NAWIGACJA SAMOCHODOWA W PRZYKŁADACH
CZYLI
JAK BEZ TRUDU ZOSTAĆ MISTRZEM W TYM SPORCIE
Rozdział 1
NAWIGACJA SAMOCHODOWA - CO JEST GRANE?
Jeżeli jesteś nawigacyjnym nowicjuszem te informacje są na pewno dla Ciebie.
Jeżeli jesteś nawigacyjnym wyjadaczem, też przeczytaj, może dowiesz się coś nowego. Nauki nigdy za mało.
Czy widziałeś kiedyś relacje z samolotowych zawodów nawigacyjnych?

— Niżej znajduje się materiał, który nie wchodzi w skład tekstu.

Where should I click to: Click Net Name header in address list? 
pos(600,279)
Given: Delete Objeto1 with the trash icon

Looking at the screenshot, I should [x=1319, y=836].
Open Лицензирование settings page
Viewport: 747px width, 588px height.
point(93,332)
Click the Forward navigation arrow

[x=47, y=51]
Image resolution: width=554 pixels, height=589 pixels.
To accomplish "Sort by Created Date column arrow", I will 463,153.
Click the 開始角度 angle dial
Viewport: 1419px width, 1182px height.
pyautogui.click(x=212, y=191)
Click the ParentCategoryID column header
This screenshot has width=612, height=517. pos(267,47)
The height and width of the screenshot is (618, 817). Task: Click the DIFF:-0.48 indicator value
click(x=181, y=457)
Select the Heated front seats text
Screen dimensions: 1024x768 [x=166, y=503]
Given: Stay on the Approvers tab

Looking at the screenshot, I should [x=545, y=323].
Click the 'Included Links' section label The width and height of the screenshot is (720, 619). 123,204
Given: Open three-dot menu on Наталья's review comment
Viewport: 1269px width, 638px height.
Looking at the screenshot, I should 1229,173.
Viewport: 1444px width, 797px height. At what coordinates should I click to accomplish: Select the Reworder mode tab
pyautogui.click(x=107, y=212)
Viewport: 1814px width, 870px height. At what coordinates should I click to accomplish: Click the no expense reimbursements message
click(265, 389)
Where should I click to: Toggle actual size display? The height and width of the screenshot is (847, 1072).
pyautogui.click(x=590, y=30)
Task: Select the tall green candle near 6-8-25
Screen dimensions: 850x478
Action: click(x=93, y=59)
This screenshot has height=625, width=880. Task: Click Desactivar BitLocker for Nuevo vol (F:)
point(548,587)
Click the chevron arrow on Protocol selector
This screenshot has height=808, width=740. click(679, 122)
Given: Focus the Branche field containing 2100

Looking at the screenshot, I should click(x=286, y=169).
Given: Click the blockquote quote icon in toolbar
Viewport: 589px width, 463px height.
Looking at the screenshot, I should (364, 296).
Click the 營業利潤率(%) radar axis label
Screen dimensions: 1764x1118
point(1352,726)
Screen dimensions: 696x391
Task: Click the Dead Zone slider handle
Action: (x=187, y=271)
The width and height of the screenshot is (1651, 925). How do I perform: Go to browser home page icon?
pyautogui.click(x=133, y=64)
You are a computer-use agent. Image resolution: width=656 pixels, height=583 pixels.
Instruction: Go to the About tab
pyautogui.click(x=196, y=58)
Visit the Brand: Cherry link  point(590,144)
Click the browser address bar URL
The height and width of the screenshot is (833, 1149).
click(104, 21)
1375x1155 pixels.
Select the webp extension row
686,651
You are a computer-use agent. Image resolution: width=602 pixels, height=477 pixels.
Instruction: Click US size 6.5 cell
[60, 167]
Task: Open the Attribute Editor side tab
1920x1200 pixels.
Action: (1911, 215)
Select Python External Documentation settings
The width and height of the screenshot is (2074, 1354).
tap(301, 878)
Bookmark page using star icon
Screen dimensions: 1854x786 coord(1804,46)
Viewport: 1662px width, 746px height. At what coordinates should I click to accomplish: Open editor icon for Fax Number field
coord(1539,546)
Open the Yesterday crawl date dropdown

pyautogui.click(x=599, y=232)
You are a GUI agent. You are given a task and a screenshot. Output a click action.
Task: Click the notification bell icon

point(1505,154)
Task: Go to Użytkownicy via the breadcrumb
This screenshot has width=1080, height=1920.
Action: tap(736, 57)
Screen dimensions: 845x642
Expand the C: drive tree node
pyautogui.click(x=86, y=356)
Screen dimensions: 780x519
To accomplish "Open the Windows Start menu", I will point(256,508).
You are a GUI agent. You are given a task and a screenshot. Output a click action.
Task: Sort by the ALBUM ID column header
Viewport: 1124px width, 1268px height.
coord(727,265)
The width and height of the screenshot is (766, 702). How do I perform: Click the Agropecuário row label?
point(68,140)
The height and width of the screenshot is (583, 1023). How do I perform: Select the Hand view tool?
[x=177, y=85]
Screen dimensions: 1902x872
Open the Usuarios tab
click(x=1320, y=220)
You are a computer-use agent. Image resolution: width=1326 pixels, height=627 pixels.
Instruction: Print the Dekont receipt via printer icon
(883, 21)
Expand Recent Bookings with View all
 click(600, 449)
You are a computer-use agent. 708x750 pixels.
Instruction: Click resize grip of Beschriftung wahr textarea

A może oglądałeś także sprawozdania z rajdów samochodowych?
Myślę, że tak.
Połącz teraz te dwie dyscypliny sportowe, wsadź to wszystko w seryjny samochód jaki posiadasz, sprowadź na ziemię i już prawie wiesz o co chodzi. Mówię "prawie", bo wcale nie ma tak wielu ludzi, którzy wiedzą do końca "o co chodzi" (to taki żart, dla zdenerwowania nawigacyjnych wyjadaczy).
Ale do rzeczy.
Nawigacja samochodowa ma swoje początki w turystyce. Kiedyś (ale także i teraz), kiedy organizowało się dla różnych uczestników biwak weekendowy, dla pewności że dojadą do celu, rysowało się plan dojazdu do miejsca przeznaczenia (dalej - itinerer). W itinererze zaznaczone były miejsca trasy, w których należało dokonać odpowiedniego manewru swoim pojazdem. Opisywane były skrzyżowania, na których trzeba było skręcić, odległości jakie należało pokonać, znaczące obiekty na trasie. Były to proste opisy, bardzo czytelne dla każdego. Lecz nie wszystkim to się podobało. Zaczęto wprowadzać nowe elementy opisu, coraz bardziej złożone, wyrafinowane. Zaczęto traktować dojazd do celu jako ważniejszą sprawę, niż sama impreza. Dokonał się podział na "turystów" i "nawigatorów". I choć do dziś spotykają się oni na wspólnych imprezach, "nawigatorzy" doprowadzili do tego, że z Pucharu PZM w Nawigacji Turystycznej doszli aż do Nawigacyjnych Samochodowych Mistrzostw Polski.
I teraz mają to czego chcieli.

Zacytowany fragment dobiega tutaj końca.